В общем, вся эта их топь – это то же, что и его мир, только в профиль. Да ещё жить сложнее. И обиднее: в его мире у плебса хоть и нет прав, но есть хоть свобода решать, покупать, брать!..
…Только вот это задумки. А пришёл, смотришь – и ведь у них всё более чем сносно, так, что завистливо дрожит что-то в груди…
В их книжках пишут, что тем, кто принимал непосредственное участие в создании и символом нового мира, стала Душа Земли.
Он долго пытался понять, что это.
Потом нашёл одну статью, где, долго прокопавшись в смыслах, сносках и прочих хитросплетениях, понял.
Итак, переводя на местный язык, душа – это сознание и воля. Те, кто забирают куски душ в его мире, забирают части сознания, оставляя лишь некоторые инстинкты, и чем больший кусок души ты забираешь – тем больше сознания и воли переходит в твои руки. Но сам ты ими пользоваться не можешь и превращаешь их в предметы – добротные и более долговечные, чем сделанные руками или на фабриках.
Но здесь люди каким-то образом занимают чужому человеку часть своих сознаний и воль, и тот может ими пользоваться!
Его передёрнуло, когда он это осознал. Отказаться от себя, своих желаний и воли, ради какого-то чинуши? Быть подобным нищему на вокзале? Ради чего? Да если бы они думали каждый своей головой, они бы были в сто раз счастливее, чем сейчас, глупыми марионетками в руках империи!
Нет, их мир совсем не так безупречен, как ему казалось. Хорошо сложенные, здоровые, красивые, добрые и умные, развитые – это только верхушка айсберга. Чего всё это стоит, когда свершается не по твоей воле, когда ты свою волю передаёшь какой-то чужой душе?
Впрочем, это были лишь умозрительные заключения, и дела ему до этого не было. Не было, сказал!
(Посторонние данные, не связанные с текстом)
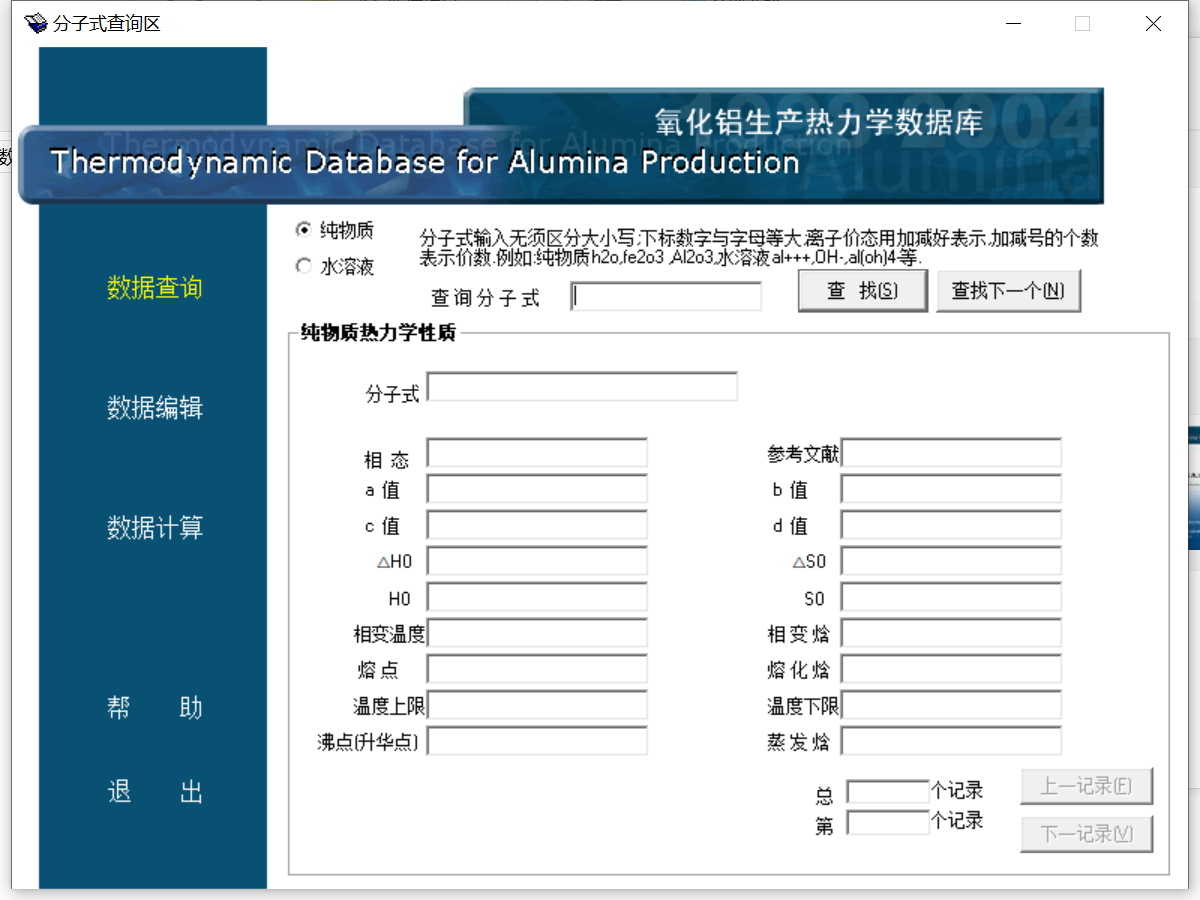Click the app icon in title bar
This screenshot has height=900, width=1200.
(36, 23)
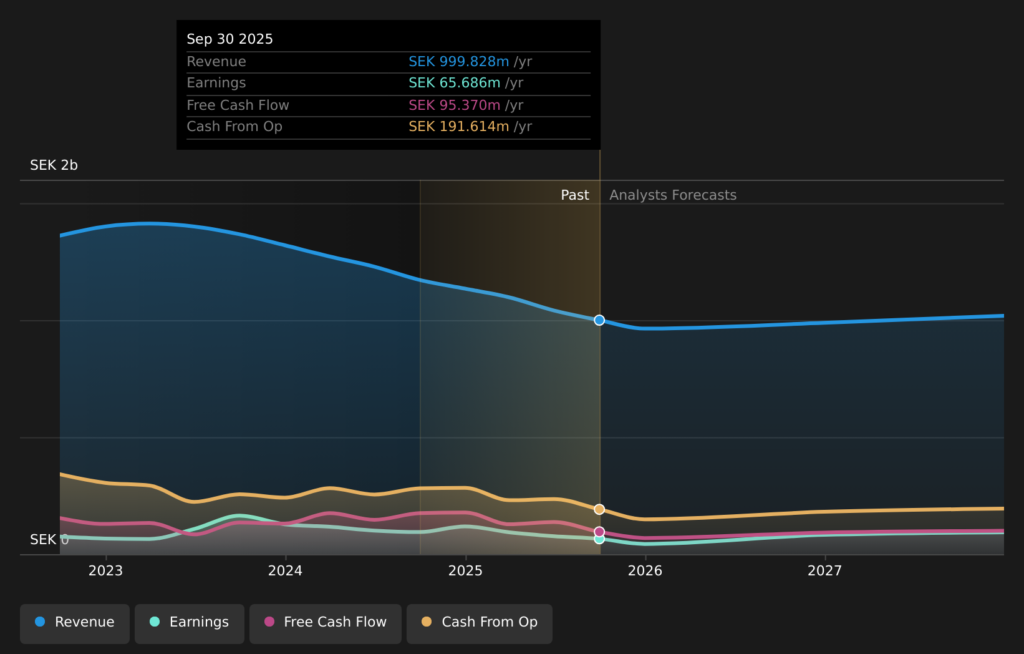Toggle the Revenue series in the legend

[75, 622]
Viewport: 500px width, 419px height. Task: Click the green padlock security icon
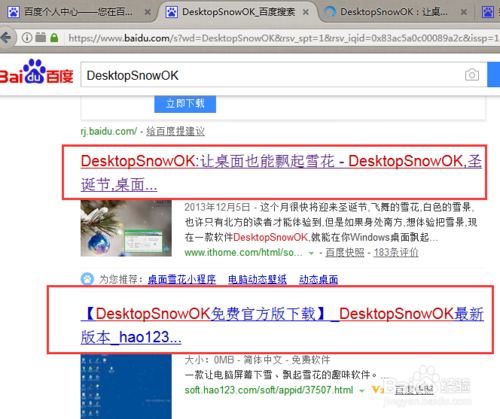tap(54, 38)

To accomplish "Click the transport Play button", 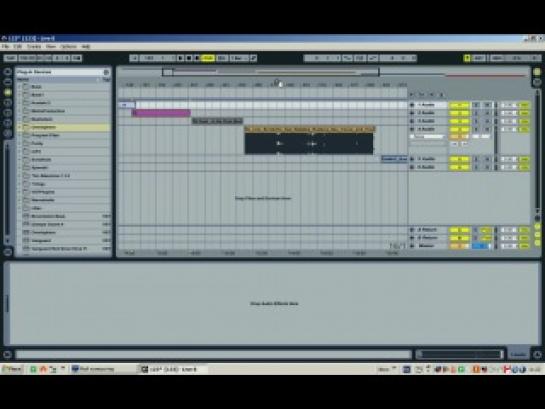I will (181, 58).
В конце концов, его никто не спрашивал, никто не дёргал. За окном было синее-синее небо.
Это его устраивало.
Часто приходил молодой док. Кажется, костоправы (душеправы?) поручили ему следить за новеньким – очень уж дотошно паренёк выспрашивал что, где, да как. Отвечалось всё с меньшей охотой. Ну их, «счастливых». Спокойнее больным на голову прикинуться. Кто знает, что сделают, если поймут, что он действительно не отсюда?
Потом паренёк придумал новые вещички. Возможно, решил, что гость заскучал. Молодой док стал заставлять его петь, танцевать, рисовать, – словно счёл не только больным амнезией, но и умственно отсталым. Танцевать он не умел совершенно, рисовал исключительно высокохудожественные каракули. Песни, которые он знал, заставляли сбегаться под дверь всю больницу, и молодой врач постоянно гонял любопытных пациентов прочь. Открывал дверь, грозился вызовом некого Ипполита, тряс палкой с диодом на конце. Каждый раз заново. Проще было не петь – что в итоге он и сделал.